▶ _What the exercise asks_
Copy everything in the listing below, from the line containing "Task: Expand the Meu Negócio menu" down to the line containing "coord(17,110)", both of those lines included, character for character.

* begin Data supplied *

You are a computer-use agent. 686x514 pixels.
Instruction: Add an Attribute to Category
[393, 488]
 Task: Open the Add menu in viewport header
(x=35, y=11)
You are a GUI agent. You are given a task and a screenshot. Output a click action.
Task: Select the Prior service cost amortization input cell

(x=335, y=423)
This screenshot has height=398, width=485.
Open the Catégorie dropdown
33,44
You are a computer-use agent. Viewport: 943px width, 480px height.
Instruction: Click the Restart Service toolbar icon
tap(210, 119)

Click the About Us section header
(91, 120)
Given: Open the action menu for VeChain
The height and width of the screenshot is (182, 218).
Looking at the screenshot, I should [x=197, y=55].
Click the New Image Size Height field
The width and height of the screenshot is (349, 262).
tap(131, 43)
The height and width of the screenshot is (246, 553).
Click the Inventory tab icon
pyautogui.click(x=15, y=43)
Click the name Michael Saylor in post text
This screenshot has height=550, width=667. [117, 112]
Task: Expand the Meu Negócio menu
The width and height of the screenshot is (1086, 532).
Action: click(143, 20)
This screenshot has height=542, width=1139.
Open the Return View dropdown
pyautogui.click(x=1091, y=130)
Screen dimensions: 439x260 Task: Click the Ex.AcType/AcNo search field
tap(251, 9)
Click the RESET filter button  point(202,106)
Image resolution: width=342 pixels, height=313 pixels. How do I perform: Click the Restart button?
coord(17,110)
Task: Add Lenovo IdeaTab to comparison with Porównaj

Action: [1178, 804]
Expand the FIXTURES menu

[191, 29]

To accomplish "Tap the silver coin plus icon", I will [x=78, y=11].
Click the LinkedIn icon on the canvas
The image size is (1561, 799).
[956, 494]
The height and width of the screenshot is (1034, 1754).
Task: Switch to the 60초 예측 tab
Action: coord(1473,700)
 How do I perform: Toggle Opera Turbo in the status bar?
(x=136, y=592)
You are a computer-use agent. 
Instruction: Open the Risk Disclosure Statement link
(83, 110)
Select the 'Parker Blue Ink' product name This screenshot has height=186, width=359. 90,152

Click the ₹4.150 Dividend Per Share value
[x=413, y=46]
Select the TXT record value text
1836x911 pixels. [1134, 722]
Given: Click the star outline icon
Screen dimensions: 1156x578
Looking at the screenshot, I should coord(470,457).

* end Data supplied *

▶ _Task answer_
Task: Expand the Meu Negócio menu
The width and height of the screenshot is (1086, 532).
Action: click(143, 20)
This screenshot has height=542, width=1139.
Open the Return View dropdown
pyautogui.click(x=1091, y=130)
Screen dimensions: 439x260 Task: Click the Ex.AcType/AcNo search field
tap(251, 9)
Click the RESET filter button  point(202,106)
Image resolution: width=342 pixels, height=313 pixels. How do I perform: Click the Restart button?
coord(17,110)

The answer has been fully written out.